México mantiene frenada la incorporación de nuevas reservas mineras justo cuando la demanda mundial de litio, tierras raras y otros insumos para tecnologías energéticas y digitales crece con rapidez. Desde la reforma a la Ley Minera de 2023, las empresas privadas dejaron de recibir nuevas concesiones para explorar, y la investigación de zonas con potencial quedó principalmente en manos del Estado. El desfase importa porque hallar, evaluar y convertir un depósito en una mina puede requerir años, mientras otros países buscan asegurar reservas y cadenas de suministro.

La presión internacional se concentra en minerales necesarios para vehículos eléctricos, baterías, redes eléctricas, centros de datos, turbinas eólicas y electrónica. De acuerdo con Fact.MR, la demanda global de litio aumentó casi 30% en un año, por encima del crecimiento anual de 10% observado durante la década de 2010. La de níquel, cobalto, grafito y tierras raras avanzó entre 6% y 8%. China conserva una posición dominante en la cadena de tierras raras, desde la extracción hasta el procesamiento, mientras Estados Unidos y otras economías buscan reforzar su control sobre territorios, proyectos y suministros estratégicos.
La exploración pública sigue enfocada en metales tradicionales
El Servicio Geológico Mexicano (SGM), única entidad que puede realizar directamente estas exploraciones bajo órdenes de la Secretaría de Economía, trabaja en tres áreas: Delia, en Sonora; La Soledad, entre Sinaloa y Durango, y Las Granadas, en el Estado de México. Ninguna está orientada a tierras raras. En Delia se busca oro; en La Soledad hay indicios de oro, cobre, molibdeno y tungsteno; y en Las Granadas se investigan plomo, zinc, cobre, oro y plata.
Flor de María Harp, directora general del SGM, señaló que en el Estado de México están por concluir los metros de barrenación previstos para este año, que Delia inicia esa fase y que La Soledad espera la autorización de su manifestación de impacto ambiental. Las órdenes de exploración fueron entregadas desde agosto de 2025. Harp indicó que los programas están previstos para varios años, debido a que la barrenación y la evaluación de los depósitos requieren trabajos prolongados antes de determinar si una extracción es económicamente viable.

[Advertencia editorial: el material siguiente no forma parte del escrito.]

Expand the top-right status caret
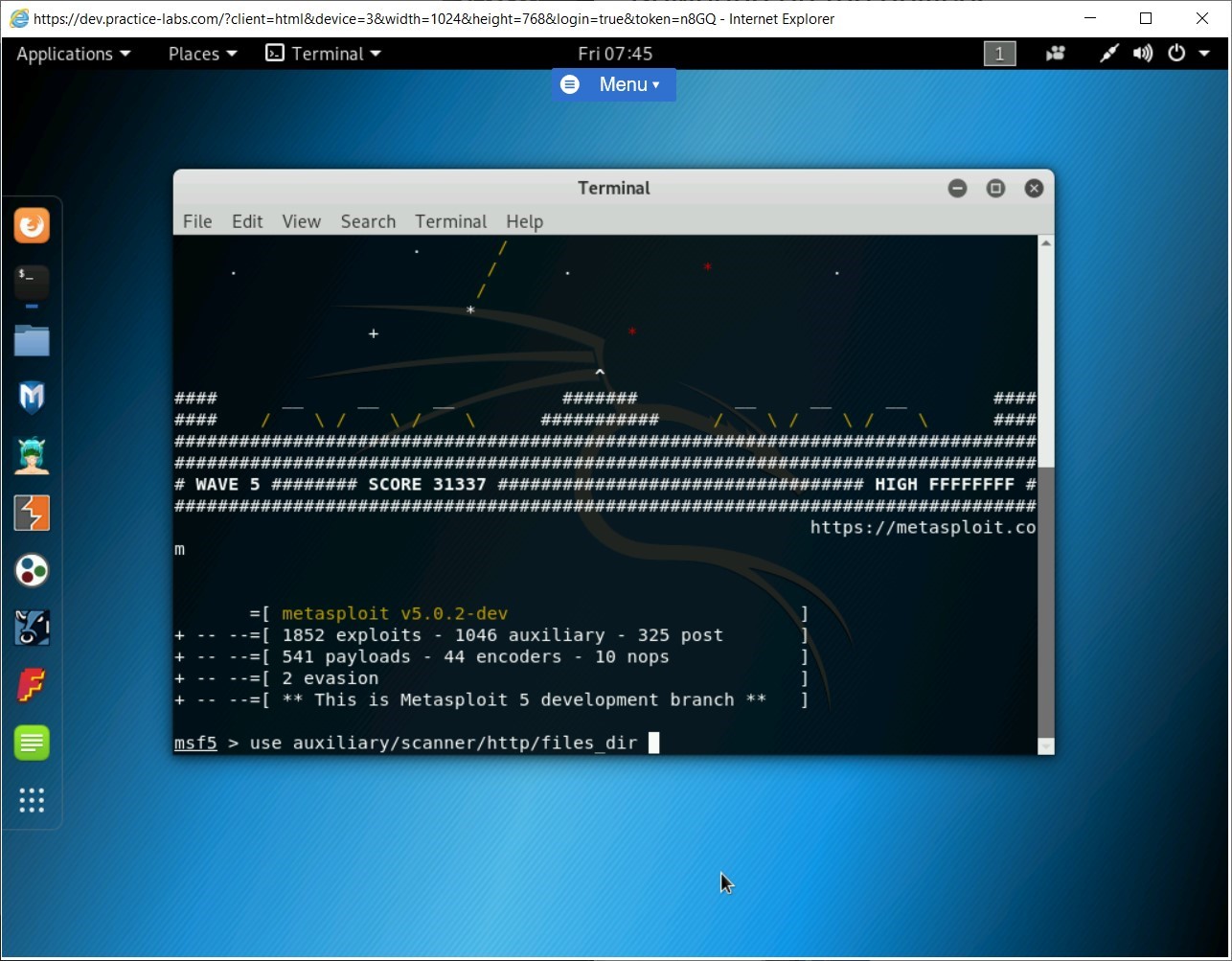This screenshot has height=961, width=1232. (x=1204, y=54)
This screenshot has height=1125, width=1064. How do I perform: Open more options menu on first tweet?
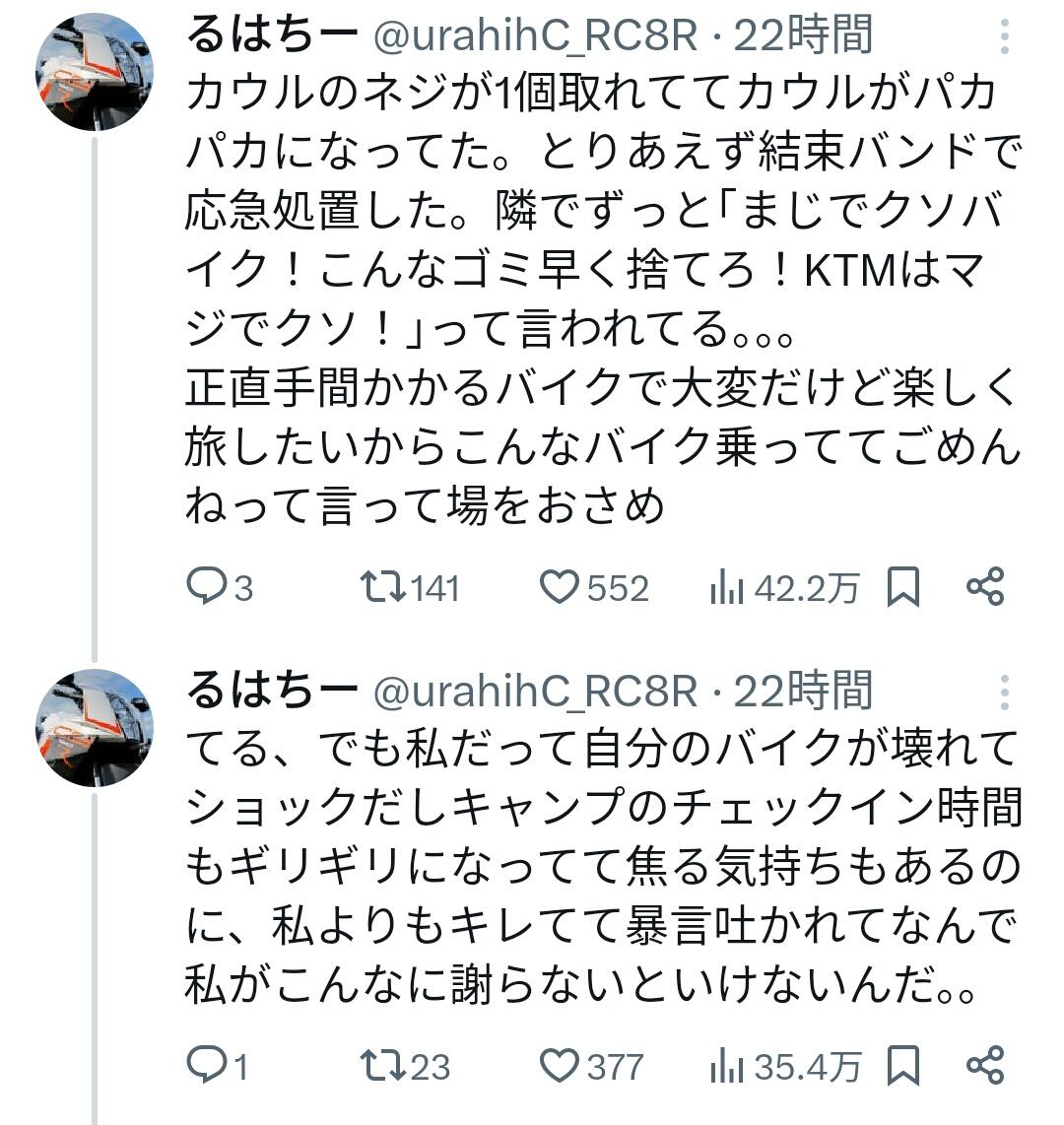coord(1005,35)
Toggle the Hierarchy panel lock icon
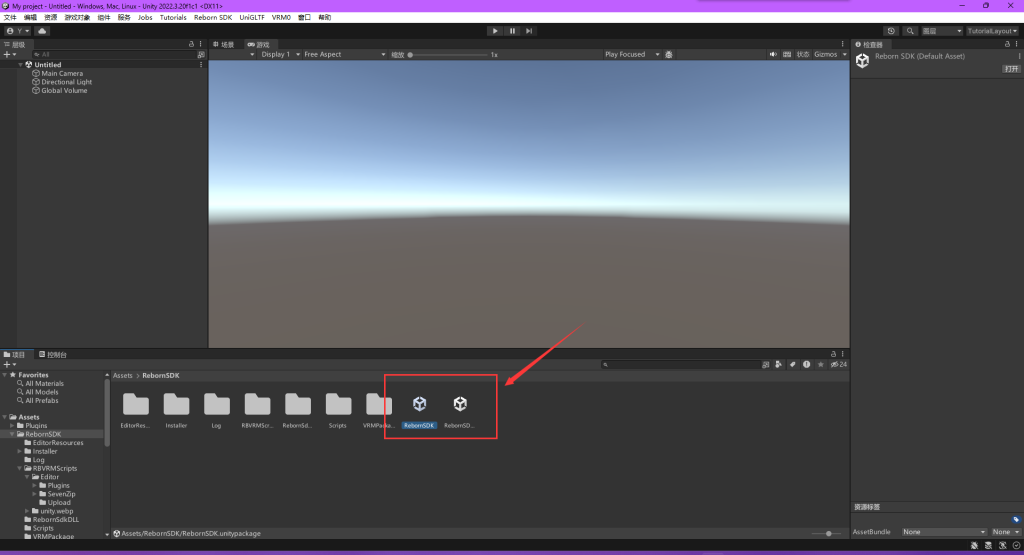This screenshot has height=555, width=1024. point(191,44)
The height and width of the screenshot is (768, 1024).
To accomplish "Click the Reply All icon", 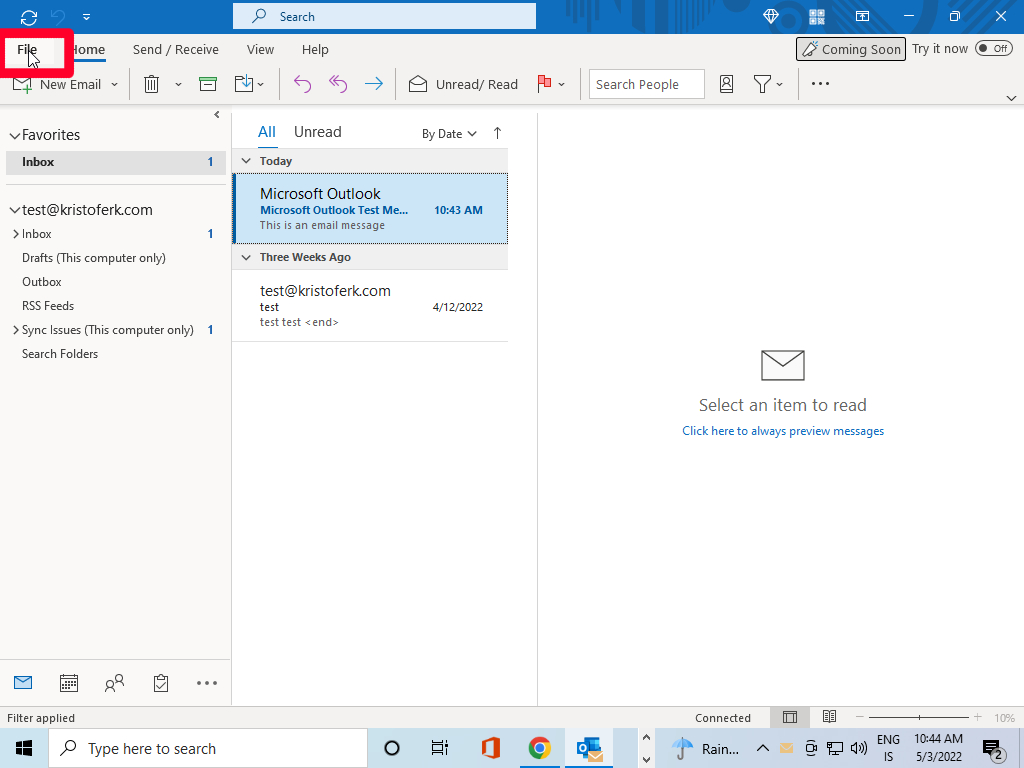I will 338,85.
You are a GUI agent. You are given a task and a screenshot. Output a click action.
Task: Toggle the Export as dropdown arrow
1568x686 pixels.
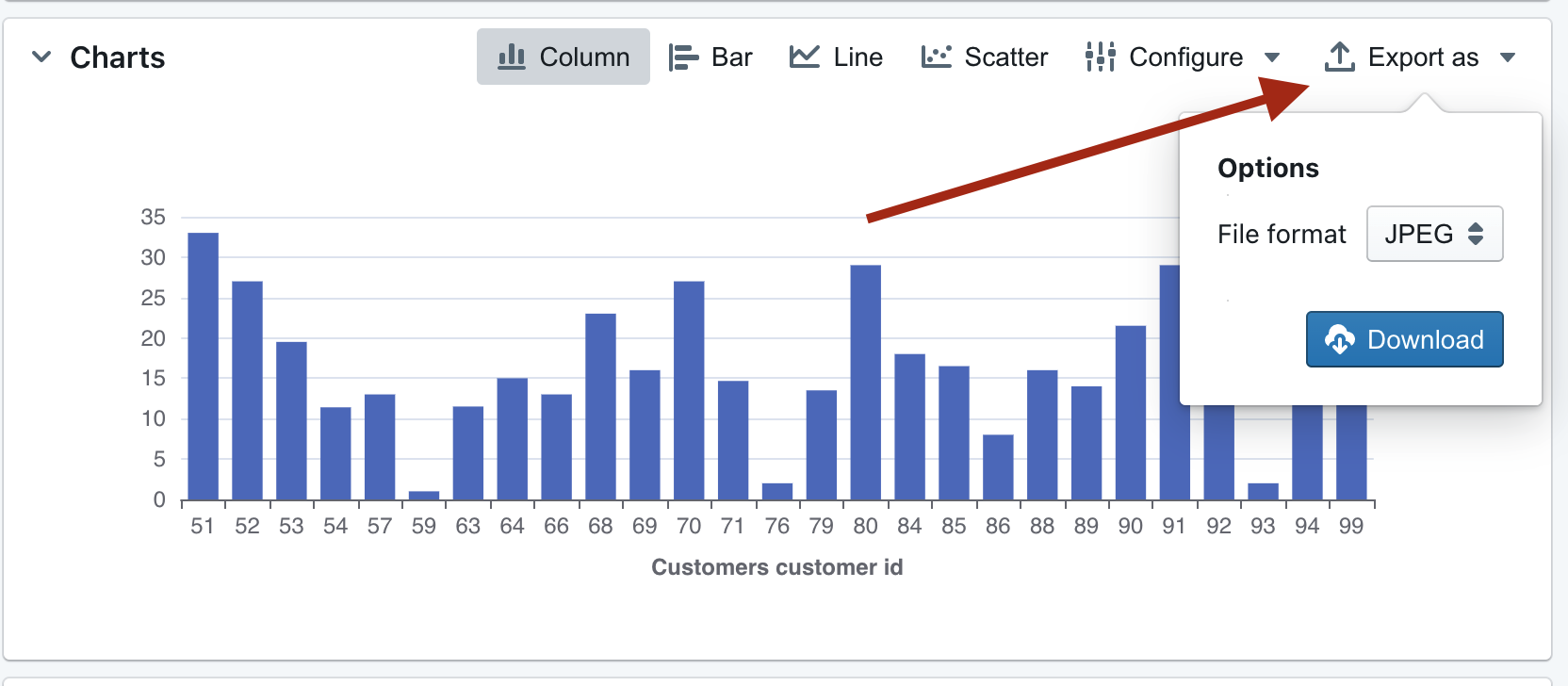1508,57
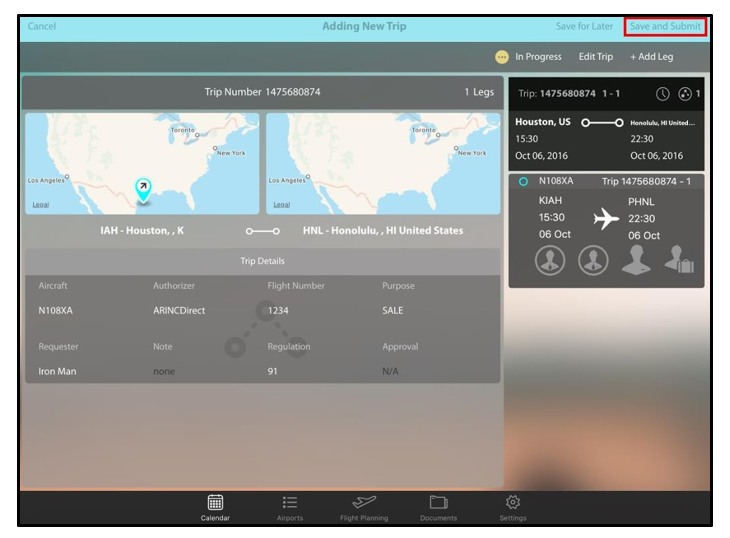Go to the Flight Planning tab
Image resolution: width=730 pixels, height=538 pixels.
point(364,507)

Un acceso privado más limitado
El nuevo mecanismo permite a una empresa informar a la Secretaría de Economía sobre minerales detectados en una zona sin concesión. La dependencia puede decidir una exploración conjunta y ordenar al SGM realizarla. El convenio puede durar hasta cinco años y no admite prórroga. Si se confirma la existencia de recursos y su viabilidad económica, la compañía puede concursar por la concesión, siempre que cubra los requisitos y ofrezca al menos 90% de la propuesta más alta.
Karina Rodríguez Matus, socia de Rodríguez-Matus & Feregrino, estimó que la exploración minera del país lleva cerca de tres años detenida y consideró reducidos los avances actuales frente a las necesidades del sector. Según explicó, una exploración puede extenderse entre cinco y diez años y, aun después de ubicar un depósito, deben realizarse estudios adicionales, obtener permisos y comprobar la rentabilidad de la mina. La recuperación anunciada en febrero de 1,126 concesiones, equivalentes a 889,512 hectáreas, trasladó además al Estado la responsabilidad de investigar nuevas áreas.
Recursos presentes, sin minas comerciales de tierras raras
México produce ocho minerales considerados críticos por Estados Unidos: flúor, zinc, cobre, plata, plomo, grafito, antimonio y barita, según el Fideicomiso de Fomento Minero. También existen indicios de tierras raras en al menos 11 estados, entre ellos Sonora, Oaxaca, Chihuahua, Coahuila, Durango y Tamaulipas, pero el país no tiene una mina comercial activa de estos elementos. En el caso del litio, hay presencia del recurso en territorio nacional, aunque todavía no se cuenta con la tecnología necesaria para explotarlo a escala comercial.